Firstly, it is clear that the function of review of an ICSID ad hoc committee should be akin to that of a national court before which a challenge of a non-ICSID arbitration award is brought. Besides the three ICSID proceedings, as mentioned above, Argentina also sought vacatur of an UNCITRAL award in AWG before the District Court for the District of Columbia with the same ground that Prof. Kaufmann-Kohler’s participation constituted improper composition of the tribunal.2) Decision of the US District Court for the District of Columbia on Argentina’s Petition to Vacate the Arbitral Award, 30 September 2016; Judgment of the United States Court of Appeals for the District of Columbia, 3 July 2018 Unlike the ICSID committees, both the DC district court and then the Court of Appeals adjudicated this particular issue by analyzing the factual background and came to decision on their own, not depending on whether or not the arbitral award was ‘plainly unreasonable’. The question is why an ad hoc committee and a national court performed in two different ways. From author’s view, there would be no reason for them to perform differently, given that they had the same function to decide on an annulment request raised by the same party, with very similar set of facts, based on substantively same grounds under Article 52(1)(2) ICSID Convention and § 10(a)(2) Federal Arbitration Act, which is challenge of an award due to improper constitution of tribunal. The question now is which way is more appropriate.

Secondly, if the approach of three ICSID committees is more appropriate, how should Article 52(1)(a) be interpreted? Article 52(1)(a) enunciates:

“Either party may request annulment of the award […] on one or more of the following grounds:

(a) that the Tribunal was not properly constituted”.

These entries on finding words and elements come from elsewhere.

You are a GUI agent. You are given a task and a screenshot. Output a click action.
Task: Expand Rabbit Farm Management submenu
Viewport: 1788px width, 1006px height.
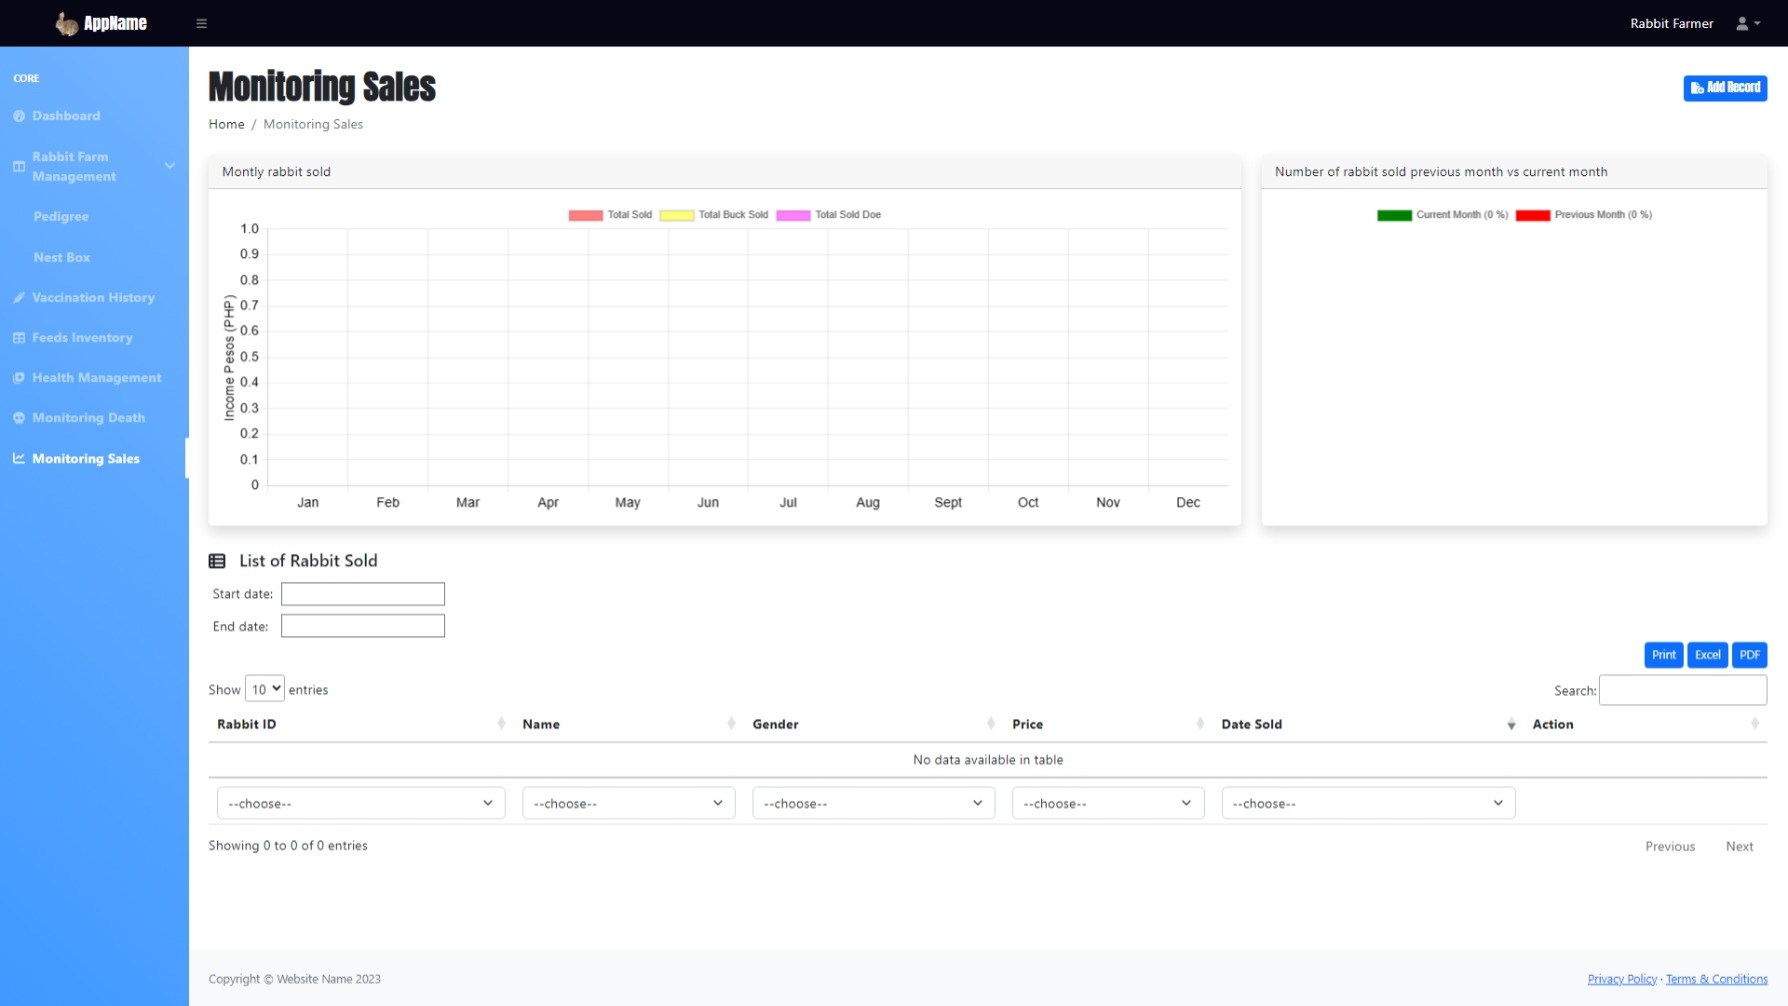tap(94, 167)
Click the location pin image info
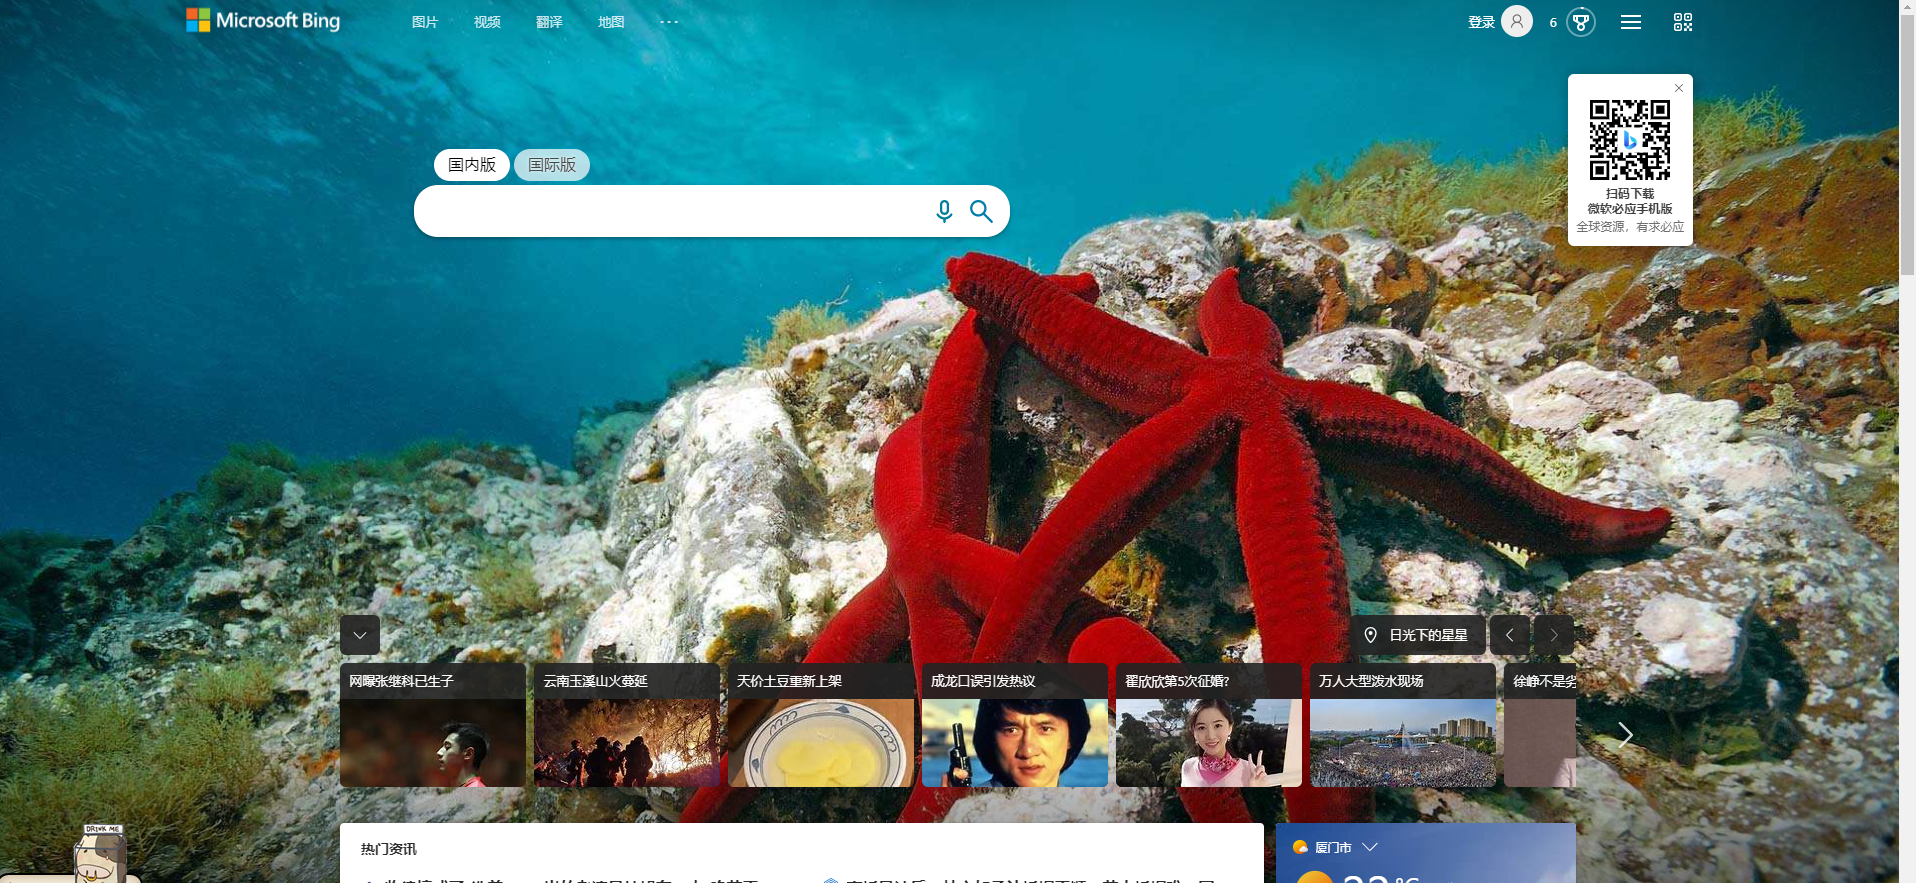Screen dimensions: 1916x883 [1371, 635]
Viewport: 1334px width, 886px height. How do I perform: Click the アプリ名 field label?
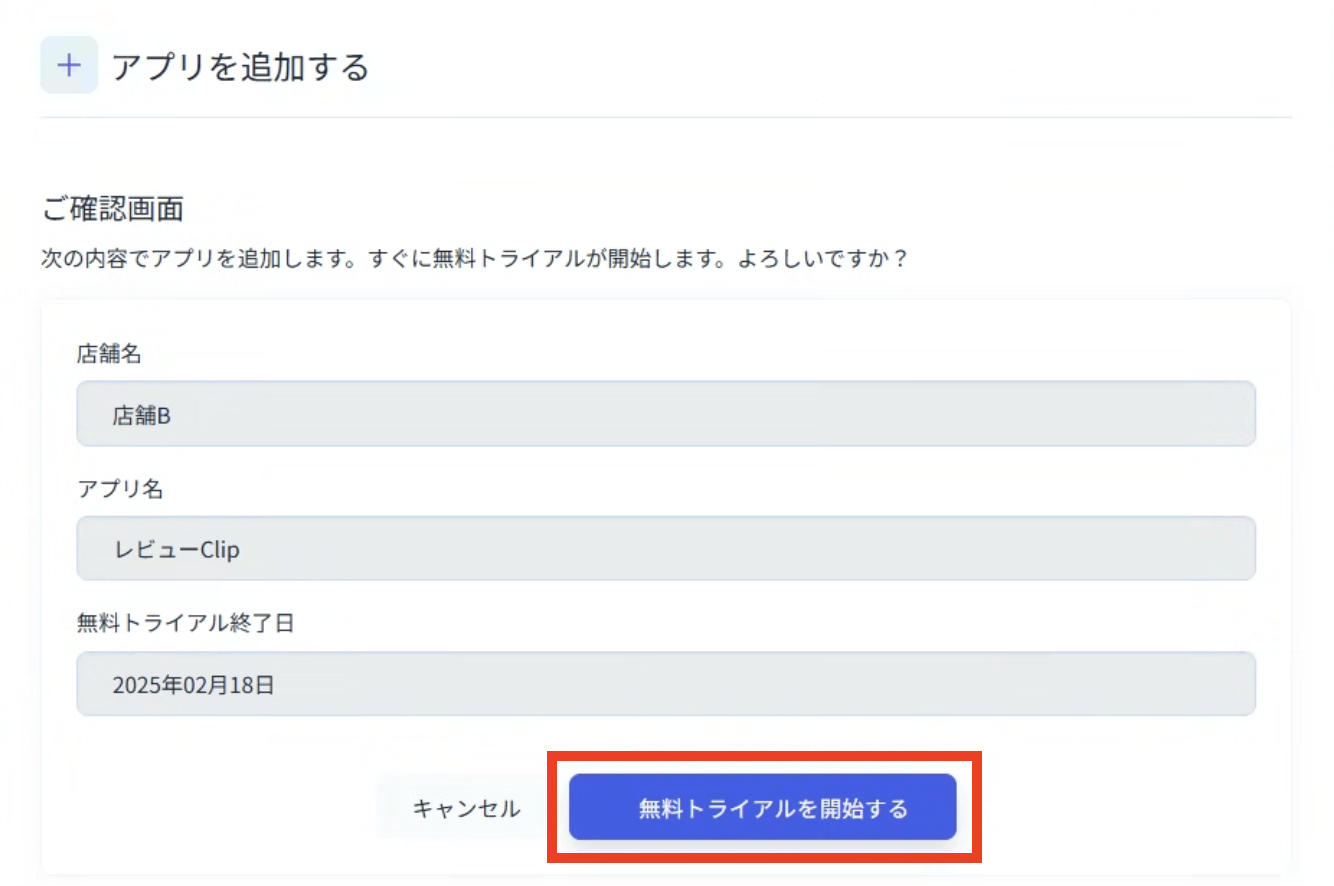tap(120, 488)
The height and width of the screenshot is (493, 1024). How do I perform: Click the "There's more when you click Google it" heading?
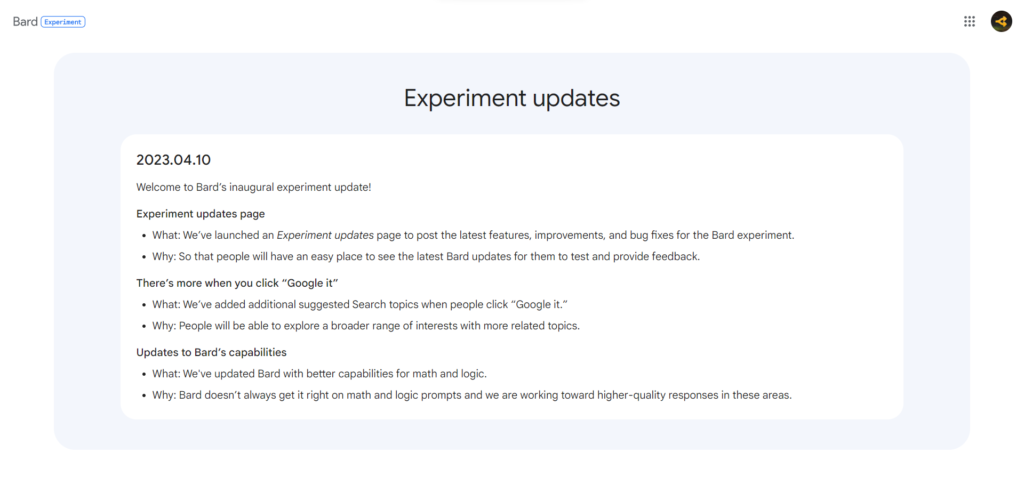point(237,283)
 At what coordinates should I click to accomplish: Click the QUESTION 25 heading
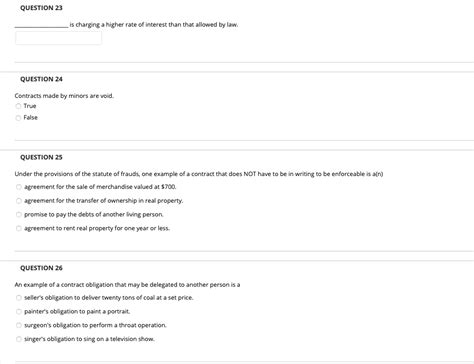tap(41, 157)
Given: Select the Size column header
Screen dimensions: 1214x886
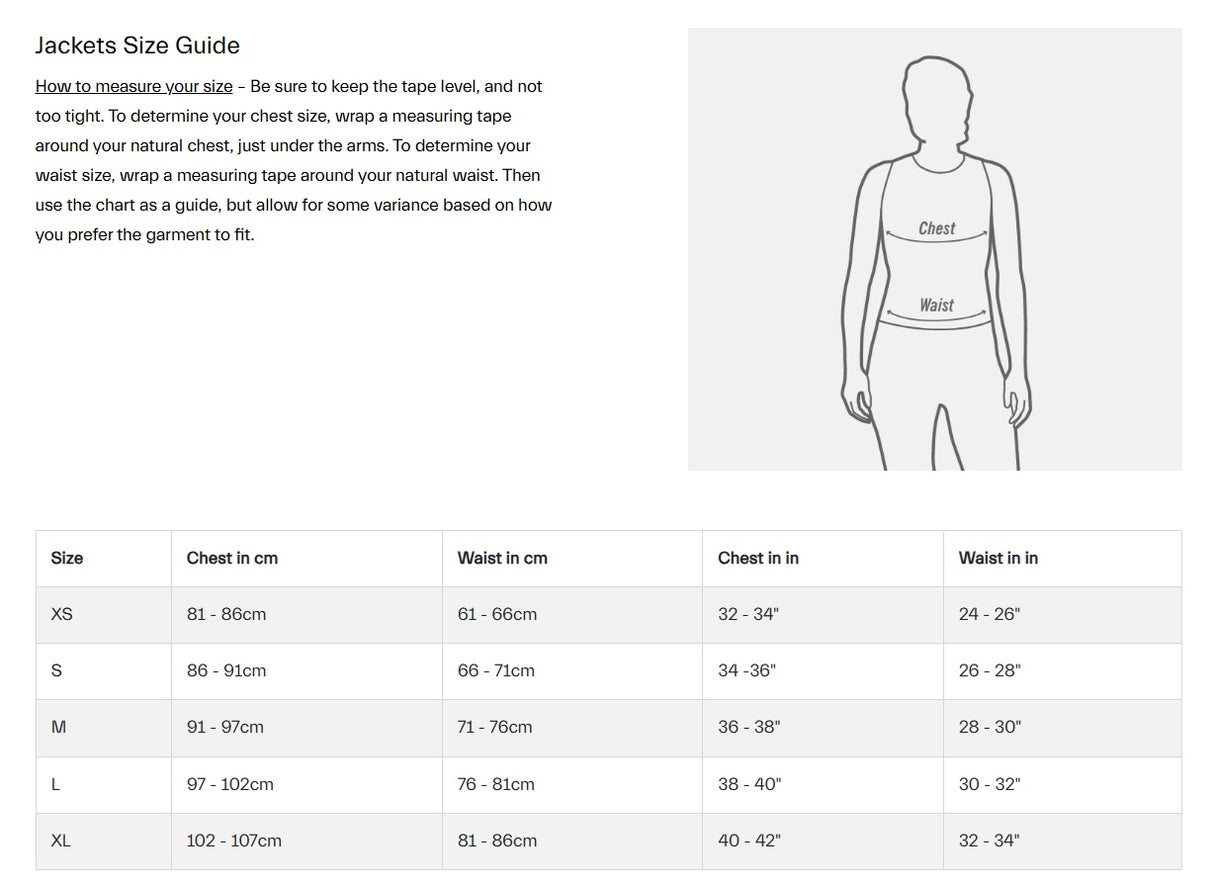Looking at the screenshot, I should pos(67,558).
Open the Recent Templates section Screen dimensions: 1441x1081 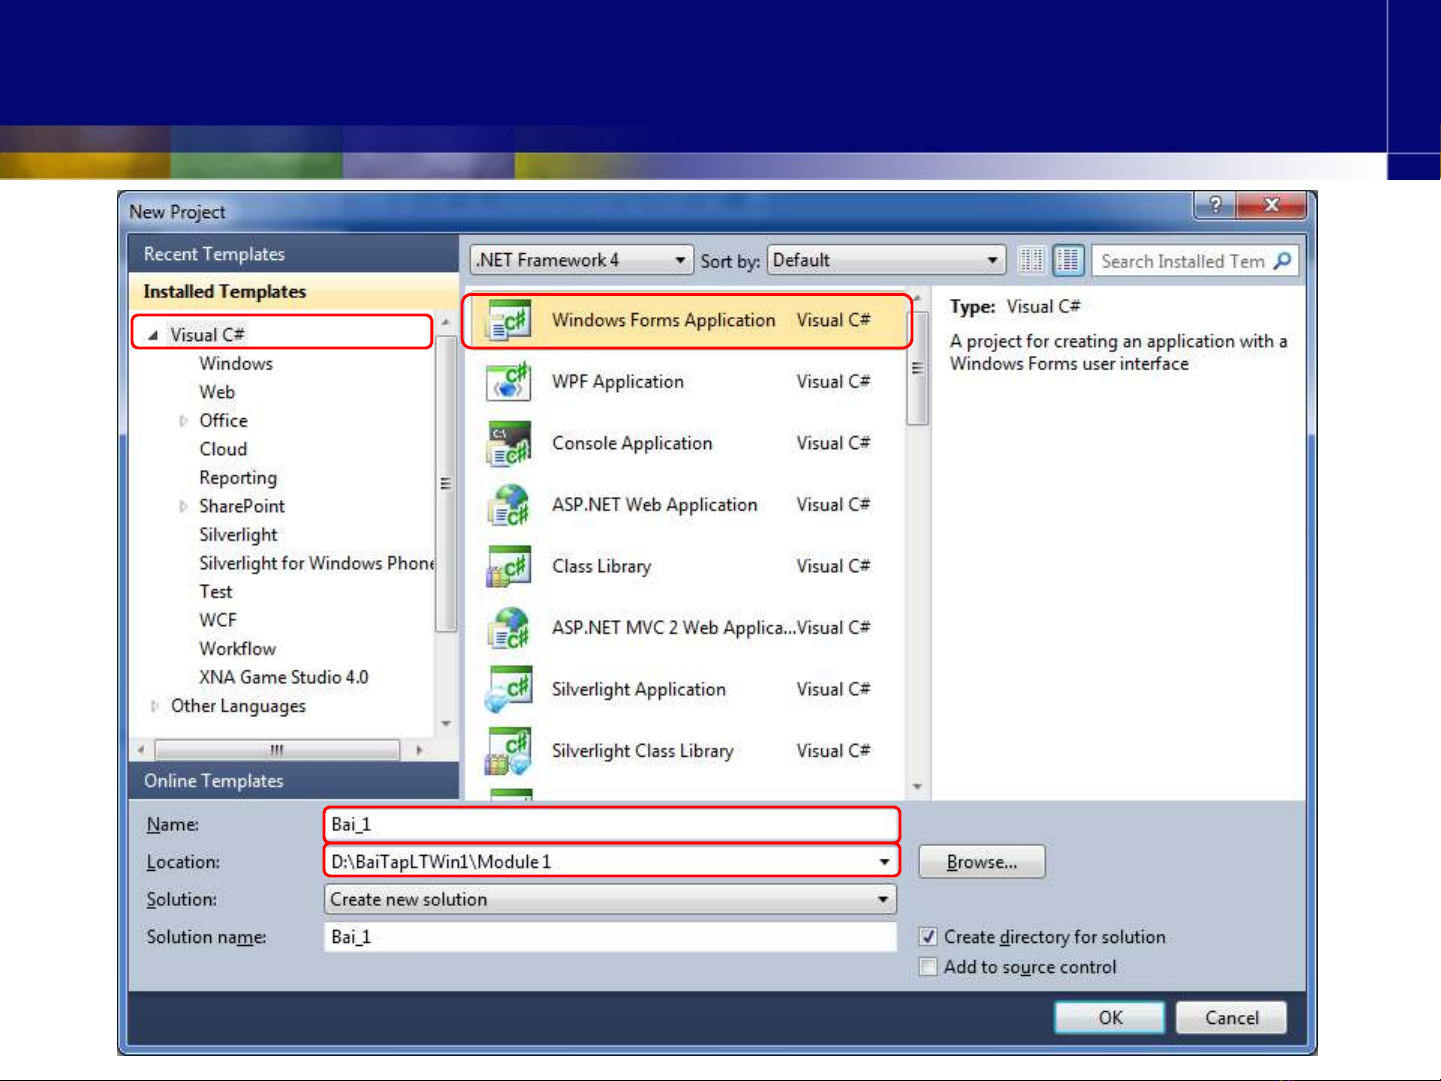(214, 254)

Words matter. There is clearly no implication of a limited scope of review under this provision. When a party raises request, the committee shall decide de novo on its own whether or not to set aside the award based on the party’s request, not on whether there is another tribunal that comes with the same conclusion. If the committee’s decision depends on other decisions that much, then what is the role of Article 52 in such circumstances?

Finally, all three ad hoc Committees never answered the question raised by Argentina: how did the members of the Committee come to the conclusion not consider the annulment of award relating to disqualification of an arbitrator unless the tribunal’s decision was “so plainly unreasonable that no reasonable decision-maker could come to such a decision”, since this requirement is not expressly spelled out in Article 52(1)(a) nor anywhere else in the ICSID Convention? The Committees reasoned that they performed the function of an annulment committee, not of an appellate body. If the scope of review was so wide as to re-consider the merits of a decision, an ad hoc committee would be turned into an appellate body and thus it would be inconsistent with the limited scope of annulment under the ICSID Convention.3) Decision on Annulment (5 February 2016) in EDF International SA and Others v. Argentine Republic (ICSID ARB/03/23), para. 145 However, the distinction between annulment and appeal consists of two elements: the result of the process and the aspects of the decision under review.4) Christoph H. Schreuer, ‘The ICSID Convention: A Commentary’ (Cambridge University Press, 2009), p. 901. First, the result of annulment is the invalidation of the original decision while the result of a successful appeal is its modifications. In this case, Argentina clearly did not request the committees to modify the decisions but to invalidate them. Secondly, annulment is not concerned with substantive correctness of the decision while appeal is, and annulment does not provide the challenging party an opportunity to raise new arguments on the merits or introduce new evidence. However, Argentina asked for none of these. Argentina asked the committees to set aside the decisions based on one of fundamental standards listed exhaustively in Article 52(1) and, therefore, the distinction made by the tribunals between annulment and appeal was not relevant in this context.